The groups that applied by the May 31 2006 deadline include the Associação Brasileira de Gays, Lésbicas e Transgêneros (ABGLT), COC Nederlands, the Federación Estatal de Lesbianas, Gays, Transexuales y Bisexuales (FELGT) of Spain, Gays and Lesbians of Zimbabwe (GALZ), Metropolitan Community Churches (MCC), and the Riksförbundet för sexuellt likaberättigande (RFSL) of Sweden.

Over 2,700 NGOs have consultative status at the UN, which allows them to participate fully in global debates such as at the newly formed Human Rights Council, by circulating written statements, giving oral statements, and organising side events.

Currently, the Economic and Social Council (ECOSOC) has not granted this status to a single national or international LGBT organisation. In January 2006, the International Lesbian and Gay Association (ILGA) and the Landsforeningen for Bosser og Lesbiske (LBL) of Denmark were denied consultative status by ECOSOC’s NGO Committee in an unprecedented procedural move led by Egypt and the Organisation of Islamic Conferences.

In May 2006, consultative status was also denied to ILGA-Europe and the Lesben und Schwulenverband in Deutschland (LSVD) of Germany, although the ECOSOC appeared less hostile in this round of applications. Cuba went from opposing consultative status to simply not being present for the vote, Columbia went from abstaining to voting in favour of consultative status, and the United States changed its position and supported the two groups as a result of intensive lobbying efforts.

Next month, the full 53 member ECOSOC will consider the rejection of the applications of ILGA, LBL, LSVD, and ILGA-Europe by the NGO Committee. ILGA and its NGO allies will campaign for recognition of LGBT NGOs at that time. The latest wave of applications will extend the campaign for UN recognition into 2007, when the six new applications will be considered by the NGO Committee.

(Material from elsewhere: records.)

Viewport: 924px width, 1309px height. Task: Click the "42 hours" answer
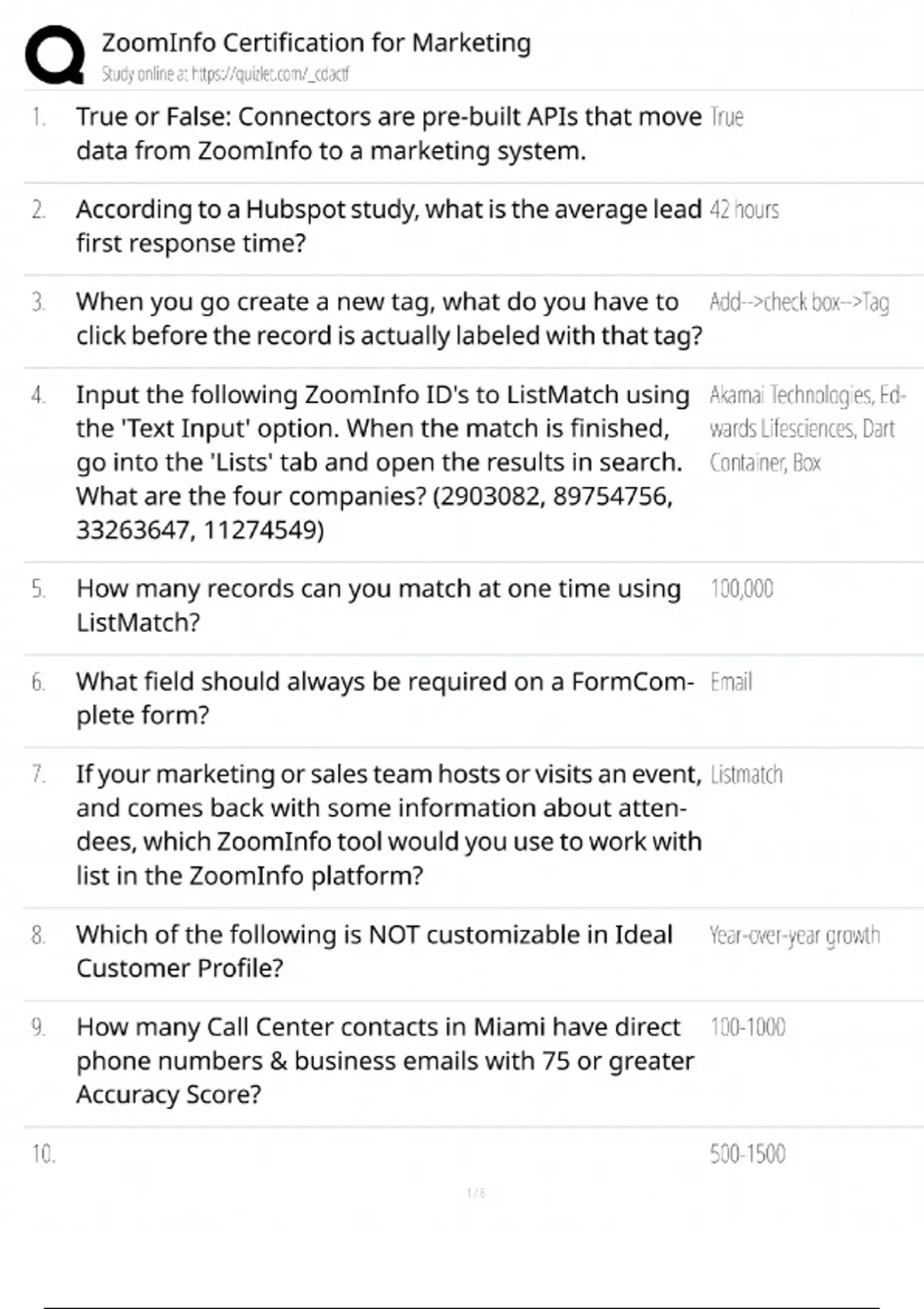[744, 209]
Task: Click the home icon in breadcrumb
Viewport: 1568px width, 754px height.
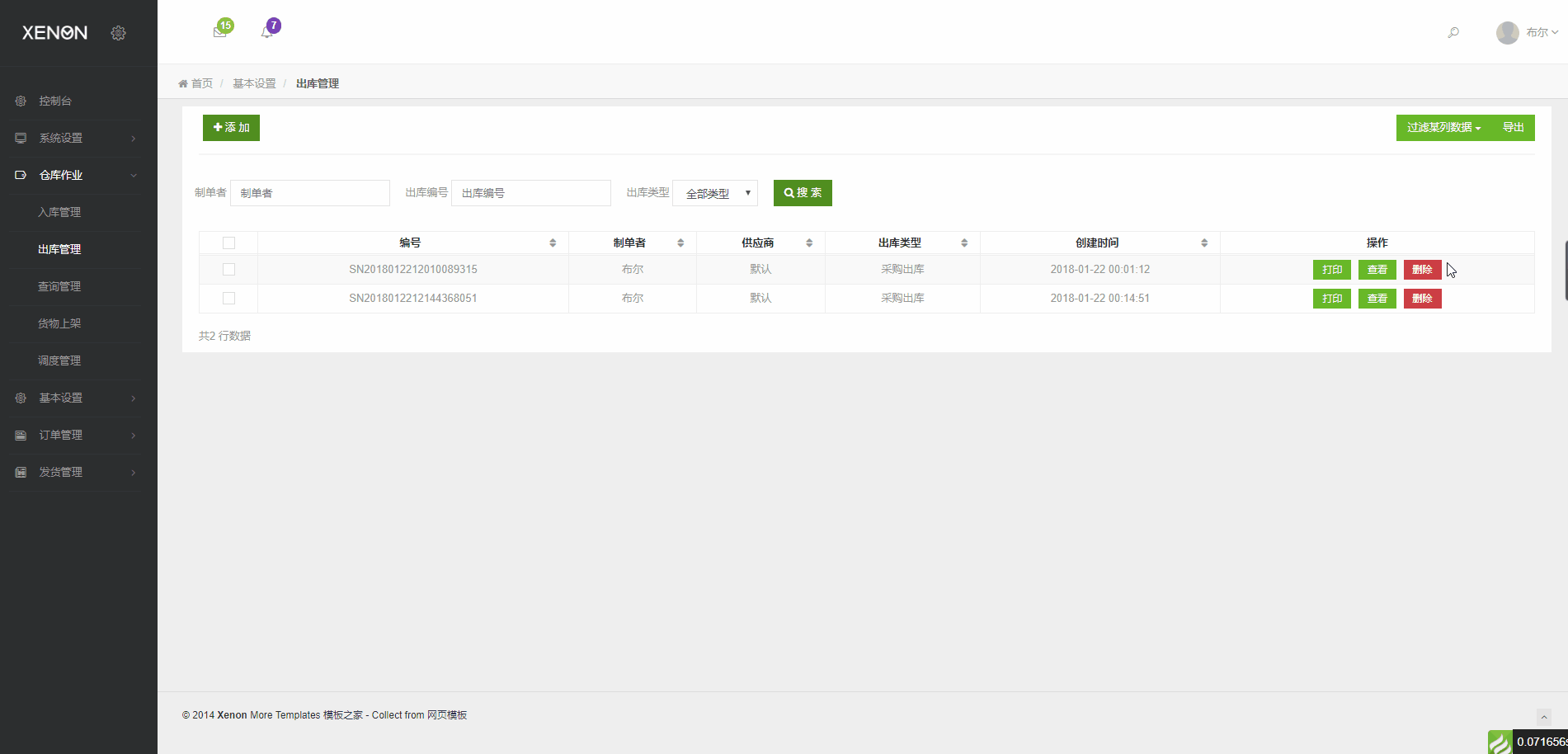Action: pos(183,83)

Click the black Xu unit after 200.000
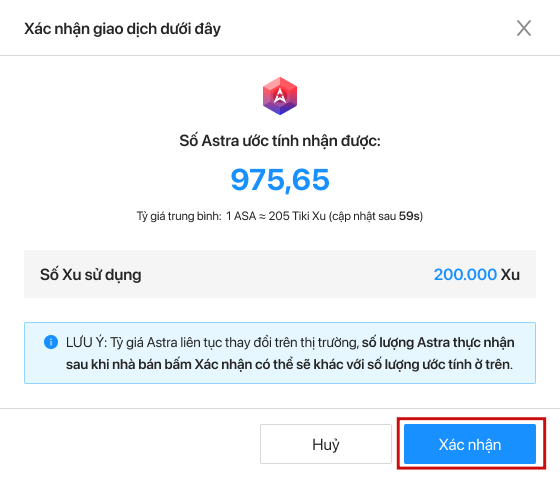coord(510,274)
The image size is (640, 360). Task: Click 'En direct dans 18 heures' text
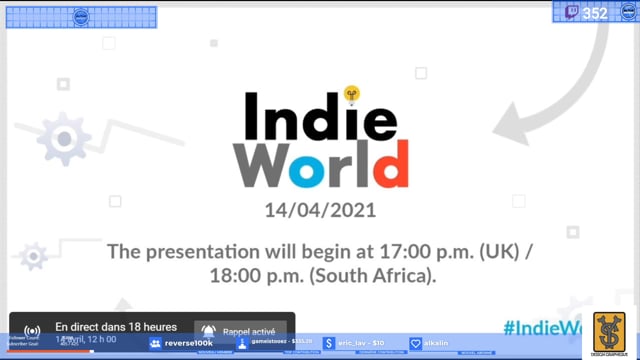116,327
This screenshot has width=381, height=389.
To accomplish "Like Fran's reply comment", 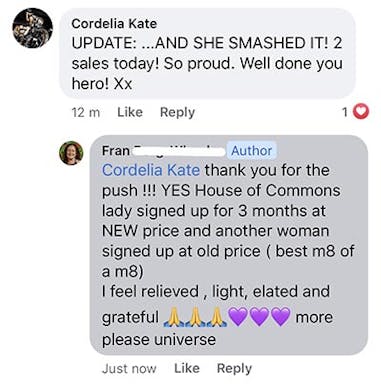I will (187, 368).
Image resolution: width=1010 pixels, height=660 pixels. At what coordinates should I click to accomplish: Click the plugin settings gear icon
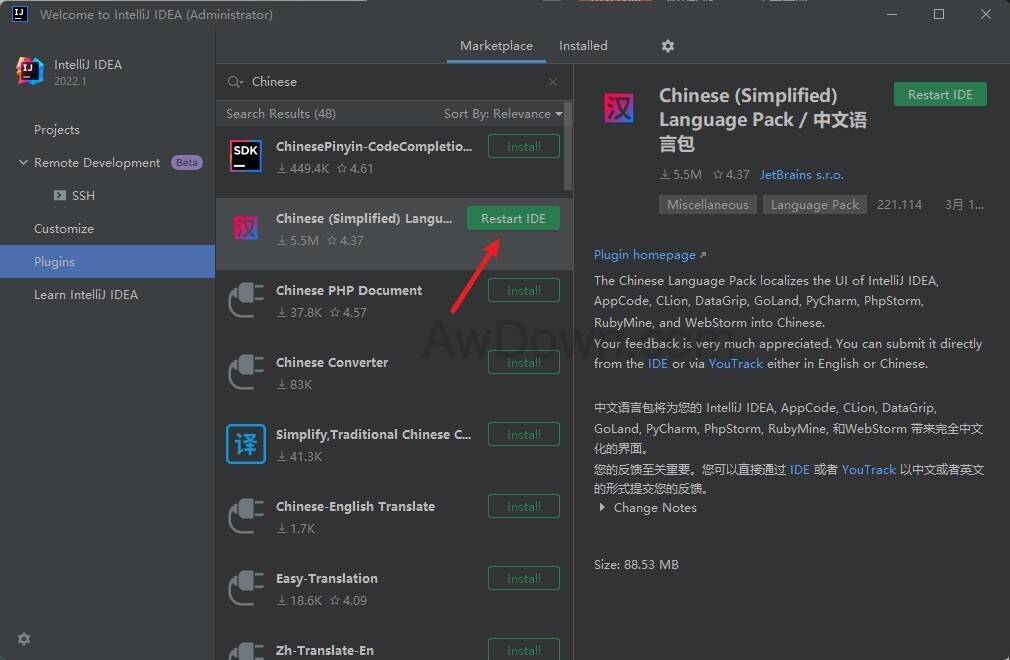(x=668, y=46)
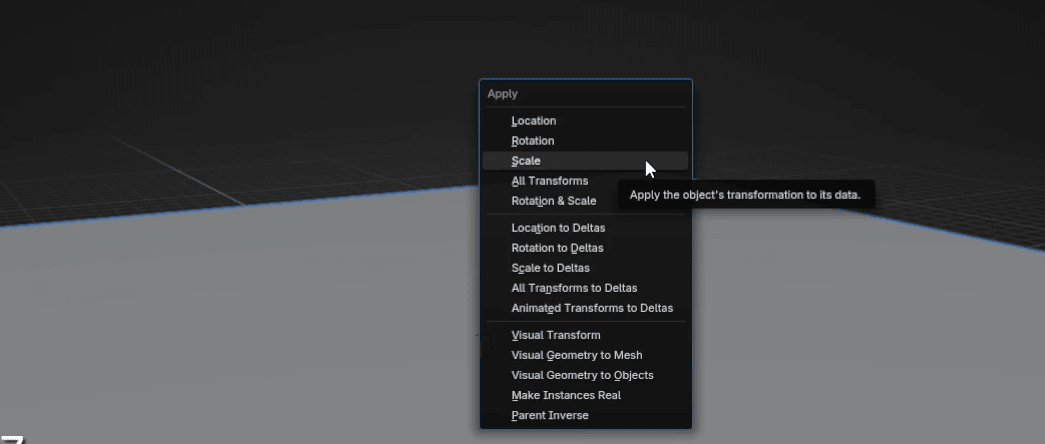Choose Rotation & Scale entry
1045x444 pixels.
(x=553, y=201)
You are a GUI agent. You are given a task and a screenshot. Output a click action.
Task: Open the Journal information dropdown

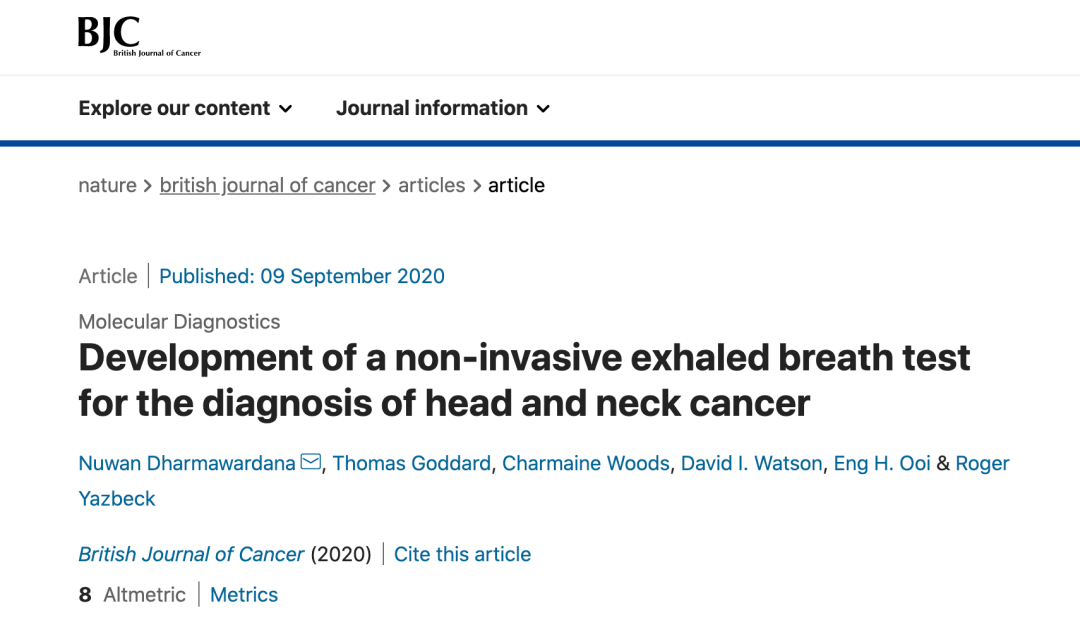442,108
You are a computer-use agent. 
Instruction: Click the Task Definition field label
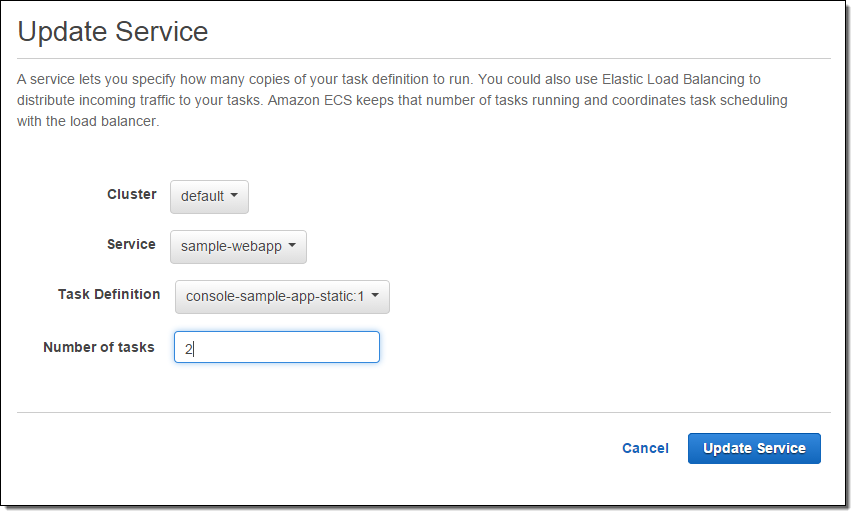(x=109, y=294)
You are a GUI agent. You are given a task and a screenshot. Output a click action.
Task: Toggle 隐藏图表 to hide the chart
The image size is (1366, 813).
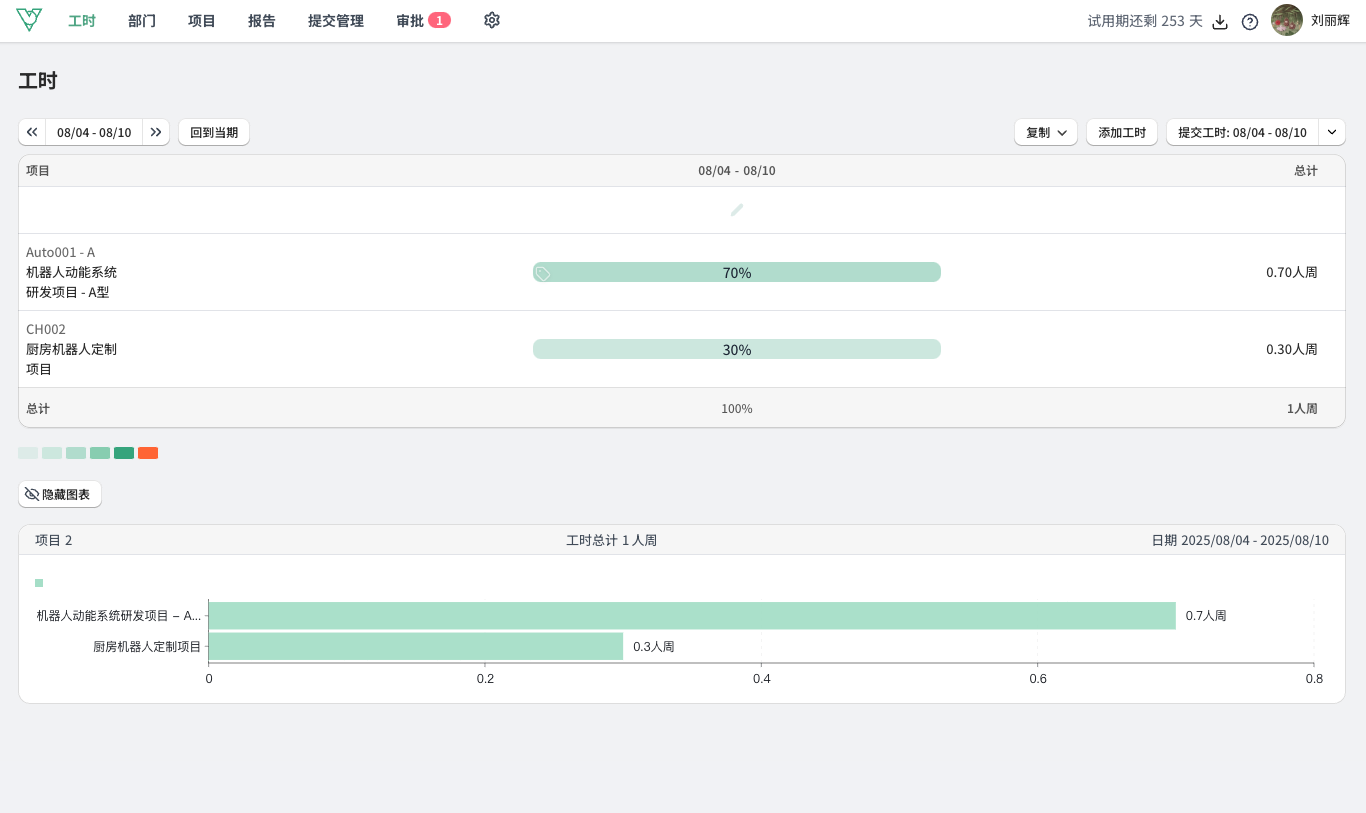pyautogui.click(x=60, y=494)
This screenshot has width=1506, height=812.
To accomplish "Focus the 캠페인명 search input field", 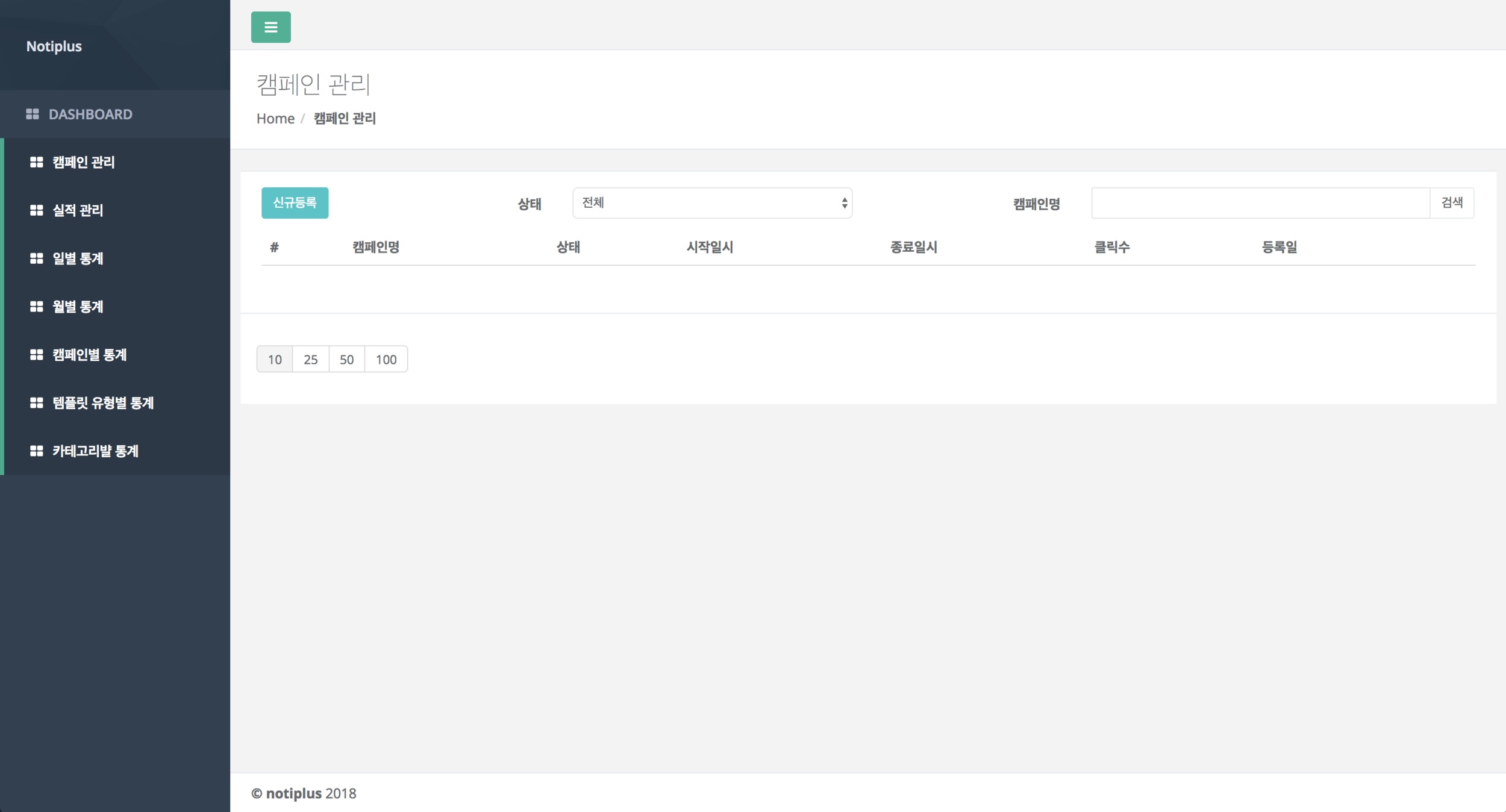I will [x=1260, y=203].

“The six organisations that submitted applications in May 2006 demonstrate that LGBT issues are critically important around the world, including religious communities and the Global South,” said ILGA co-secretary General Rosanna Flamer Caldera.

Co-secretary General Philipp Braun said: “With the valuable contributions of ABGLT, COC Nederlands, FELGT, GALZ , MCC, and RFSL, LGBT groups will continue to demand attention at the UN until we are properly recognised and our voices are heard.”